His last film before the bonanza was My Sister, My Love (1966), based on ’Tis Pity She’s a Whore, set in eighteenth-century Syskonbadd and starring Bibi Anders­son as the eponymous eighteenth-century sis gone bad and Per Oscars­son as the twin brother with whom she’s enjoying a vigorous incestuous relationship. The critics yawned: unconventional sex in a conventional narrative structure—you’ll have to do better than that. Some years ago, I visited the British director Derek Jarman on the set of his War Requiem. Racked by AIDS and wheezing and coughing somewhat distractedly, he quite out of the blue named My Sister, My Love and its startling ending—a new life retrieved from death—as one of the films that had made the most profound impact on him. And I’d wager that, unlike Norman Mailer, he meant it, for why otherwise mention it? By then, Vilgot Sjöman was an all-but-forgotten one-hit provocateur.

He followed I Am Curious (Yellow) with I Am Curious (Blue), whose material was in effect leftovers from the first film. Yellow and blue are the colors of the Swedish flag, and the idea of the two films was that in combination, you got a complete picture of the state. Blue, or Jag Ar NyfikenBlå, concerned itself, according to Sjöman, with the Church, prison camps, government, and so forth—which, practically speaking, boiled down to Yellow with a lot less sex. To fans of the first film, Blå was a big blah. Some critics argued that Yellow was a man’s film and Blue was a woman’s film, but if you did as Sjöman suggested and laid the movies end to end, you noticed more people were getting laid end to end in the first film. I Am Curious (Yellow) was the blue film, I Am Curious (Blue) was the red film—socialist politics leavened fitfully by Sjöman’s camera lovingly lingering on the sweetly chubby Lena, his muse.

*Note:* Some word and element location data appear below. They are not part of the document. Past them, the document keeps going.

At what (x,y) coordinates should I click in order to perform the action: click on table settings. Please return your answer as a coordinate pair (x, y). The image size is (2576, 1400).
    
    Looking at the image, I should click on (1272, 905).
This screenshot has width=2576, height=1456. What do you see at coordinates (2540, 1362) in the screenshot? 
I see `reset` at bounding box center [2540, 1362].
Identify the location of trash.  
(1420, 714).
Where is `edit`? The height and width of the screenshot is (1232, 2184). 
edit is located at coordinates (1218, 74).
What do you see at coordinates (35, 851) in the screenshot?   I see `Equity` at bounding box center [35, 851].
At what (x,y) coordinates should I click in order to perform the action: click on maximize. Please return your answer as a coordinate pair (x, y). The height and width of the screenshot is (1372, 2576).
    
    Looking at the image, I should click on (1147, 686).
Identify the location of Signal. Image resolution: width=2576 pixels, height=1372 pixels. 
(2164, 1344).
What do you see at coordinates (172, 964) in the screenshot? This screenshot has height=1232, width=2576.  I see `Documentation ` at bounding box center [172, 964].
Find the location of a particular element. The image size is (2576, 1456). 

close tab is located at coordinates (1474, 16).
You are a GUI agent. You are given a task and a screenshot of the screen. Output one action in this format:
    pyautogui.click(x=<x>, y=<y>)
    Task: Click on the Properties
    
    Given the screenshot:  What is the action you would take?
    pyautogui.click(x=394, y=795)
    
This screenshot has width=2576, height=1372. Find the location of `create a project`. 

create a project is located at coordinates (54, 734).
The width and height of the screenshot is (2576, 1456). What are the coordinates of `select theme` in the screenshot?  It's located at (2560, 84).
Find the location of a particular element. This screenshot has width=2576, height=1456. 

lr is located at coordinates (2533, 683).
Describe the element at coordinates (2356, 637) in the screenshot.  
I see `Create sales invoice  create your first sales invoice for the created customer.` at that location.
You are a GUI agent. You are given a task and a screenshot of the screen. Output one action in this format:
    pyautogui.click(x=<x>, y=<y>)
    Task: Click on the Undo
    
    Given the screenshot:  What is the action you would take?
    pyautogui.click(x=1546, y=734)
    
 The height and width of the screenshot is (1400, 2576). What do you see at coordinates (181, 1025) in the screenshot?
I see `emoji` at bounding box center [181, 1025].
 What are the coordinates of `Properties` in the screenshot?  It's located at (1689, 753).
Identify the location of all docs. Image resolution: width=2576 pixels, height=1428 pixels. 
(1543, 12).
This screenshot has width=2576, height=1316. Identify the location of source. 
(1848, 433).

And that was it. Having been raped by a German shepherd in Sjöman’s 491 and had her oral-sex technique analyzed by the U.S. Supreme Court, Lena Nyman figured she’d exhausted the director’s range of possibilities and went off to become one of the most respected serious actresses at the Royal Dramatic Theatre, in Stockholm. Sjöman, on the other hand, went off to make Till Sex Do Us Part, a farce with a hit title it couldn’t live up to. He kept busy: lots of books, not so many films, and with diminishing returns. In the wake of I Am Curious came more films for the curious: The Devil in Miss Jones and Last Tango in Paris, with suburban audiences lining up to see Brando bark, “Get the butter!” And then came video and the Internet, and the mainstream sex film faded away as quickly as it had appeared. New stars mostly declined to take their clothes off, and even with his on, Brando looked as if he’d have been better advised to yell, “Get the I Can’t Believe It’s Not Butter!”

It seems hard now to recall what the fuss was all about, and indeed, from the bemused tone of some obituaries, Vilgot Sjöman might as well have been a director of silent movies or singing-cowboy pictures or some other obsolete genre. Cinematic sex, like so much real sex, was over almost as soon as it had begun. By the nineties there was no surer way to laughing-stock status in Hollywood than some ill-considered “erotica.” Joe Eszterhas’s reputation never recovered from Showgirls, and poor Sharon Stone was reduced to blaming the failure of Basic Instinct 2 on cowardly moviegoers unwilling to go against the new puritanism of the Bush tyranny. Apparently we’re no longer curious, but we are yellow.